Figure S2. Time courses of precursor RNA disappearance at different DEAD-box protein concentrations. (a) Splicing reactions for the N. crassa mt LSU-ΔORF intron group I intron were done with 10 nM 32P-labeled precursor RNA, 20 nM CYT-18 dimer, and the indicated amount of DEAD-box protein in reaction medium containing 100 mM KCl, 5 mM MgCl2, 1 mM GTP, and 1 mM ATP at 25°C. (b) and (c) Splicing reactions with the S. cerevisiae aI5γ and bI1 group II introns, respectively, were done with 10 nM 32P-labeled precursor RNA and the indicated amount of DEAD-box protein in reaction medium containing 100 mM KCl, 8 mM MgCl2, and 1 mM ATP at 30°C. For simplicity, the data in each plot were fit by single exponential equations with end-points of zero, assuming RNA splicing could go to completion. In a small number of cases, apparent leveling off of the reaction prior to completion could be due to time-dependent loss of DEAD-box protein activity or ADP inhibition. The curve fits to zero end-points minimize the influence of such effects on the rate-constants by giving greater weight to the initial time points.

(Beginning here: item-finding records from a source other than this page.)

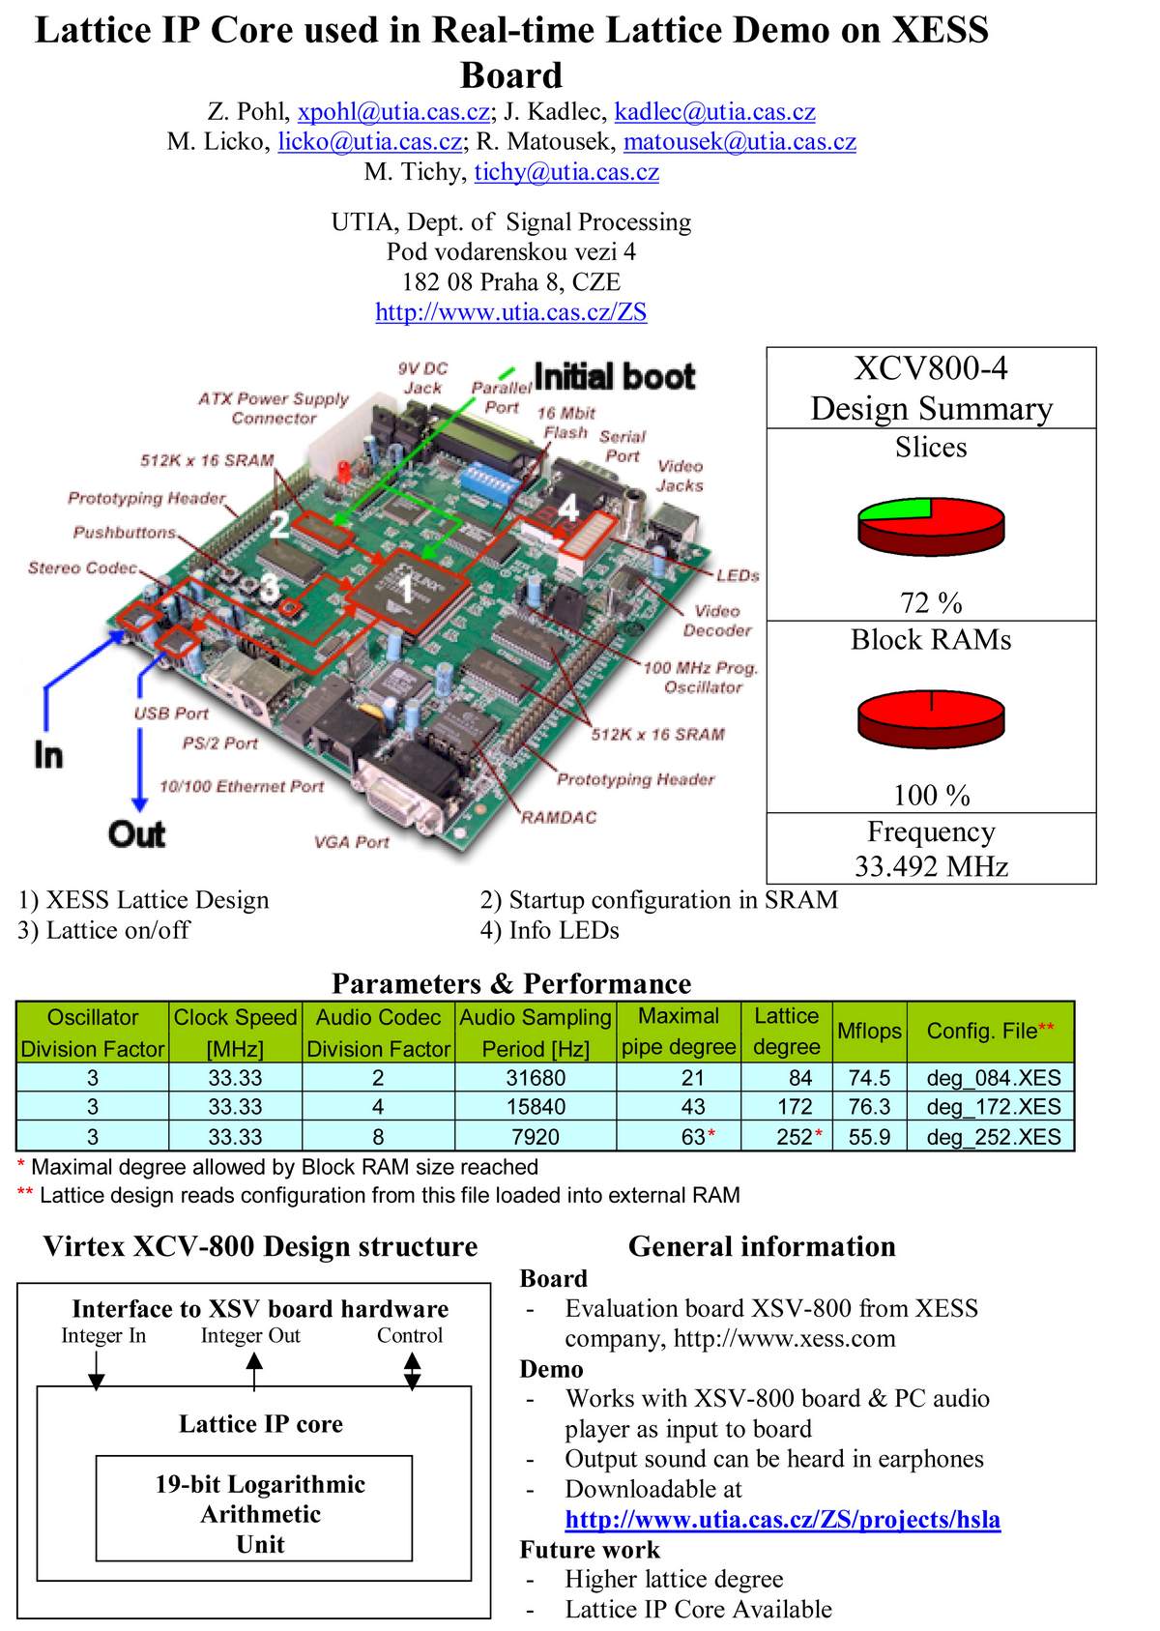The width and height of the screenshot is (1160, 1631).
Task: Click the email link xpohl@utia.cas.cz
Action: click(x=393, y=111)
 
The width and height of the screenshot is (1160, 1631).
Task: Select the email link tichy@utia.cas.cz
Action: click(x=566, y=172)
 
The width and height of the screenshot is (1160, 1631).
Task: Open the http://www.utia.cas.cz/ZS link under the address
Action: click(x=510, y=311)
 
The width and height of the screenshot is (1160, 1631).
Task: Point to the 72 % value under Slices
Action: click(x=931, y=602)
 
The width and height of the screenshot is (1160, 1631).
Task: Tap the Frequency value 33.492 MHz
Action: click(x=931, y=865)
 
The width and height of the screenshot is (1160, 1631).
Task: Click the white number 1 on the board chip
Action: click(x=406, y=589)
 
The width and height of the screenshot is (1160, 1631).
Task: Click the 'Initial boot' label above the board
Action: click(x=615, y=376)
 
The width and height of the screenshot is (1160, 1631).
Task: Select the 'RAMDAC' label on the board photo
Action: click(x=559, y=817)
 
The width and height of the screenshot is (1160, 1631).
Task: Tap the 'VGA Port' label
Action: click(x=352, y=842)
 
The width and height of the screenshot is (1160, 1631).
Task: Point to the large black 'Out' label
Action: click(x=137, y=833)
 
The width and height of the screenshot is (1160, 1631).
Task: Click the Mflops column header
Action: click(x=869, y=1031)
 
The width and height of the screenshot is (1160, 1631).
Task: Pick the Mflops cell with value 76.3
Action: click(x=869, y=1106)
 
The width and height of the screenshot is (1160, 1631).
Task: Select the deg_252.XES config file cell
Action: click(x=993, y=1136)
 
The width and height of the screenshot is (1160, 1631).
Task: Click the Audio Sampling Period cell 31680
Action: click(x=536, y=1077)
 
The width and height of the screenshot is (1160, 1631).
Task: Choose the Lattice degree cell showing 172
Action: click(x=794, y=1106)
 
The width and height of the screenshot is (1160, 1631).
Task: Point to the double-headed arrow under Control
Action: click(x=412, y=1372)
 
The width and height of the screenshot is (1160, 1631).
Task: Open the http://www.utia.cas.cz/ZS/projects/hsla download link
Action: click(x=783, y=1519)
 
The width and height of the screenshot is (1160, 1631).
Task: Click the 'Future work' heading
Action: click(x=590, y=1550)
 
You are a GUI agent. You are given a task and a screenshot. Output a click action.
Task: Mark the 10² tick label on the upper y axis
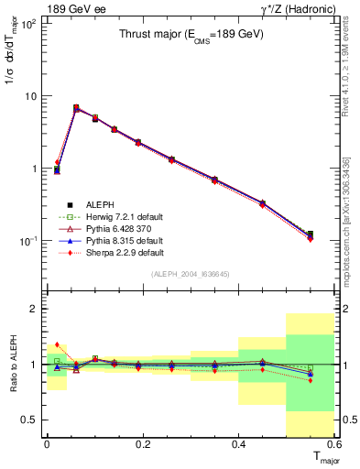point(27,22)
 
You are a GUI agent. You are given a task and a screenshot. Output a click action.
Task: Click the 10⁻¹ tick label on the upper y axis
point(27,240)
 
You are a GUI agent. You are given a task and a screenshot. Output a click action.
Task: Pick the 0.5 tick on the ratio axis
point(30,420)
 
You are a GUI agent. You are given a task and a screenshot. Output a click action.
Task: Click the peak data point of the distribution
point(76,108)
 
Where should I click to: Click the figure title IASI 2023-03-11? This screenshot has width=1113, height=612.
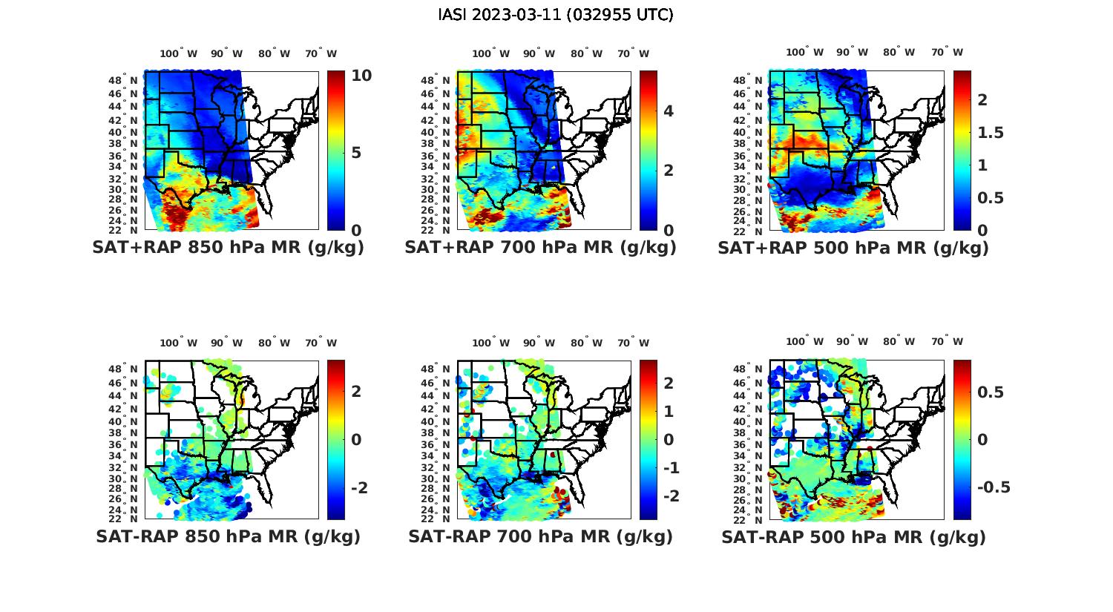tap(556, 15)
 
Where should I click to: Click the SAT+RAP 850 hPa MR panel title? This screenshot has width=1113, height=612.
tap(228, 248)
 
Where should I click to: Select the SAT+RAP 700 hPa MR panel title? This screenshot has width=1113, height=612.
tap(540, 248)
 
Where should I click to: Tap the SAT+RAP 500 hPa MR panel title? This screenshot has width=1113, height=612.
tap(853, 248)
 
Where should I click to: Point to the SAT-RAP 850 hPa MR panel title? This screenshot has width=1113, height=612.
tap(228, 536)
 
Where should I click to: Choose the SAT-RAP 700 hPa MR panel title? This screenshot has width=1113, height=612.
tap(540, 536)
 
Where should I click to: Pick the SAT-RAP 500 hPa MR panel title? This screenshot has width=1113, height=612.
tap(853, 536)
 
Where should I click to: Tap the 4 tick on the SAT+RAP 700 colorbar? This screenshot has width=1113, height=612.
tap(669, 111)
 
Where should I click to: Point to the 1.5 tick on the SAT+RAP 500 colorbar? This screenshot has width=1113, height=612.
tap(991, 133)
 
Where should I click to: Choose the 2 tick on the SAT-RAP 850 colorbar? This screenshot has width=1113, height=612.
tap(356, 391)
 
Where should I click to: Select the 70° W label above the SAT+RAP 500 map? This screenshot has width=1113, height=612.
tap(947, 52)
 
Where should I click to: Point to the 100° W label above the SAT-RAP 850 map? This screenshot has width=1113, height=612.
tap(178, 343)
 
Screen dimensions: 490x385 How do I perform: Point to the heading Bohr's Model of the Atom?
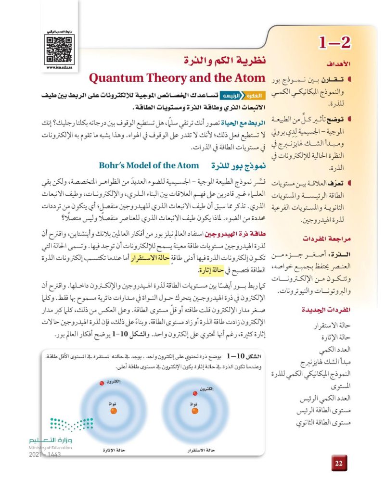149,165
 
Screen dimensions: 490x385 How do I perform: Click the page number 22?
338,463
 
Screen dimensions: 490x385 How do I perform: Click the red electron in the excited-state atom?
102,382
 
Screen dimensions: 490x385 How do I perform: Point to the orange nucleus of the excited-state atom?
114,411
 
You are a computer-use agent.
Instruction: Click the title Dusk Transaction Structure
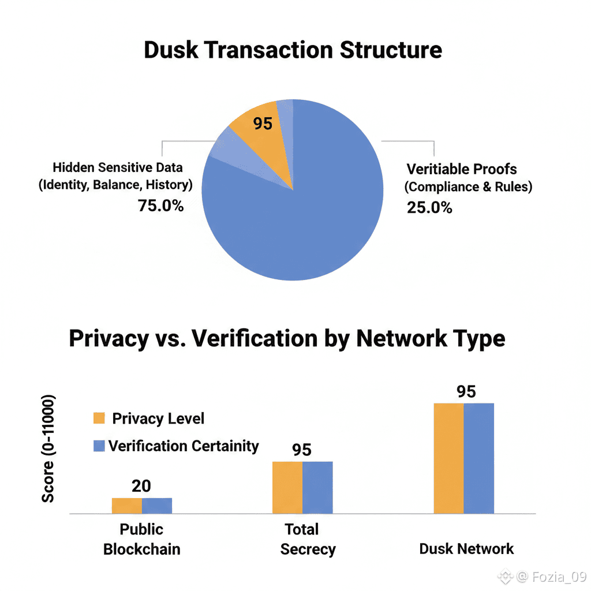click(x=293, y=50)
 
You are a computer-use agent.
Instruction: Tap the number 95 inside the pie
click(x=263, y=124)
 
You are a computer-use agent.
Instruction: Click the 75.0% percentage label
click(x=160, y=206)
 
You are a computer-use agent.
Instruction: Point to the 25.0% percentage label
click(x=429, y=208)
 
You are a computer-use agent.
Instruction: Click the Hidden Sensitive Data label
click(x=118, y=167)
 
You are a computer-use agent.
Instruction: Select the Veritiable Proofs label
click(x=462, y=169)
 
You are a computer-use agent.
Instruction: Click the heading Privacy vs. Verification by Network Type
click(x=287, y=338)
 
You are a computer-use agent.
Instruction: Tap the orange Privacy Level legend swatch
click(x=99, y=418)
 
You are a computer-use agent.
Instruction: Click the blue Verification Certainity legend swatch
click(x=99, y=446)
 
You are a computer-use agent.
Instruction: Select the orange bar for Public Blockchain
click(x=127, y=506)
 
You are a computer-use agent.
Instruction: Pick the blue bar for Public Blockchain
click(x=157, y=506)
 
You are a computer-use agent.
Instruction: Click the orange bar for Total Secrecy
click(x=287, y=487)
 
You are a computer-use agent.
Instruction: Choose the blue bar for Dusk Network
click(x=478, y=458)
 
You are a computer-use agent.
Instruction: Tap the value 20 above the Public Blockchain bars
click(x=141, y=486)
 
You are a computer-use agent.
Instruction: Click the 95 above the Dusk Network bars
click(x=466, y=392)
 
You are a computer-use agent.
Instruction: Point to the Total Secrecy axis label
click(x=308, y=540)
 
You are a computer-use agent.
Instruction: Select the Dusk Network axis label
click(x=466, y=549)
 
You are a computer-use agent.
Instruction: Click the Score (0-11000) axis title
click(x=48, y=448)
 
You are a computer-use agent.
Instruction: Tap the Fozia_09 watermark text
click(x=559, y=577)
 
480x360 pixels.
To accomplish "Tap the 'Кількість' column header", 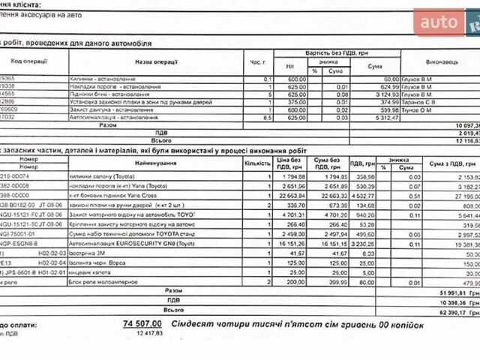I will pyautogui.click(x=256, y=163).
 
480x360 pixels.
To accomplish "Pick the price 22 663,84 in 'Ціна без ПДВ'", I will pyautogui.click(x=291, y=196).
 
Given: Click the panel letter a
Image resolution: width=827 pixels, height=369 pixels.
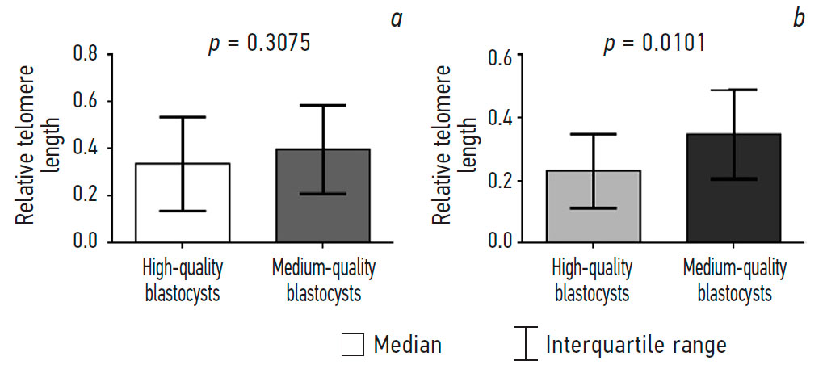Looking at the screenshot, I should click(x=397, y=18).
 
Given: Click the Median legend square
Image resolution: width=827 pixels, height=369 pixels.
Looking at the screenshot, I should click(x=353, y=345).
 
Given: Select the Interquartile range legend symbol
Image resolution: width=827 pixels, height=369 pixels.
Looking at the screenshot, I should click(x=527, y=344).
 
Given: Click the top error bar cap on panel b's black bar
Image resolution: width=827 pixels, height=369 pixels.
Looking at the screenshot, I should click(x=733, y=90).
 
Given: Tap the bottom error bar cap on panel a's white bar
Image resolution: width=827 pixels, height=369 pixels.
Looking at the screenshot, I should click(x=183, y=211).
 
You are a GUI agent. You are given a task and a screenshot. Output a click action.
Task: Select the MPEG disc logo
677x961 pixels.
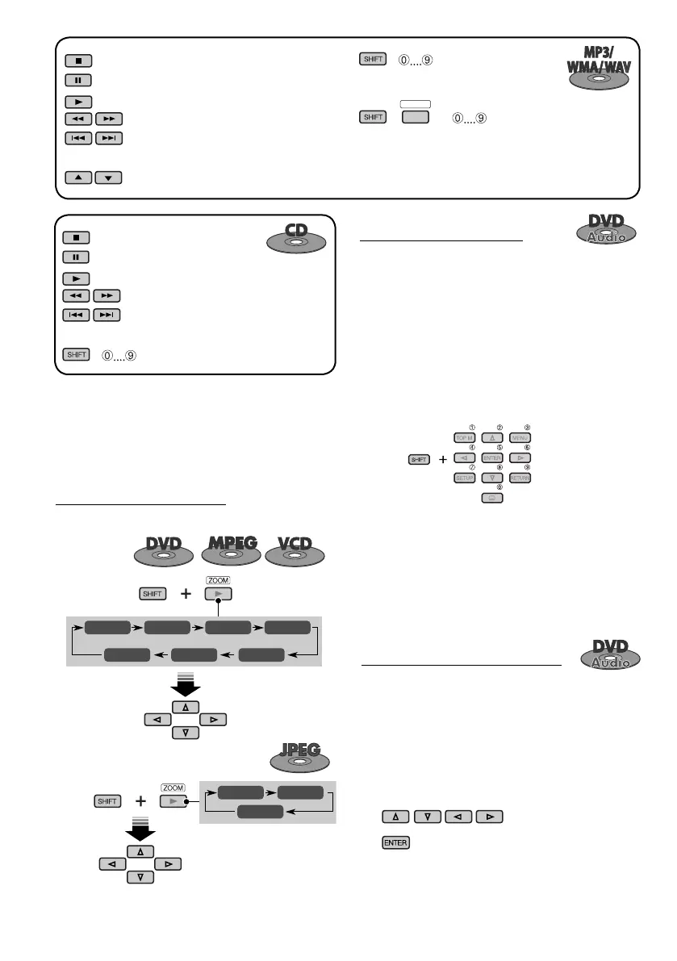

Figure S3. The ATPase activity of NPH-II is stimulated by group I and group II intron RNAs. Reactions were done at 30°C with 1 nM NPH-II, 200 nM RNA, and 1 mM ATP in splicing reaction medium containing 100 mM KCl and 5 or 8 mM Mg2+ for group I and II intron RNAs, respectively. kobs values were calculated from the initial rate.
Figure S4. Equilibrium binding of DEAD-box proteins to the S. cerevisiae aI5γ group II intron. 32P-labeled RNA (5 pM) was incubated with increasing concentrations of different DEAD-box proteins in reaction medium containing 100 mM KCl and 8 mM MgCl2 for 60 min at 30°C with or without the indicated nucleotides and then filtered through nitrocellulose backed by nylon. In all cases, the data for percent RNA bound as a function of protein concentration were fit by a hyperbolic equation. The data were plotted using a log scale for protein concentration so that binding curves measuring different Kds over a wide range of protein concentrations could be compared readily on the same plots.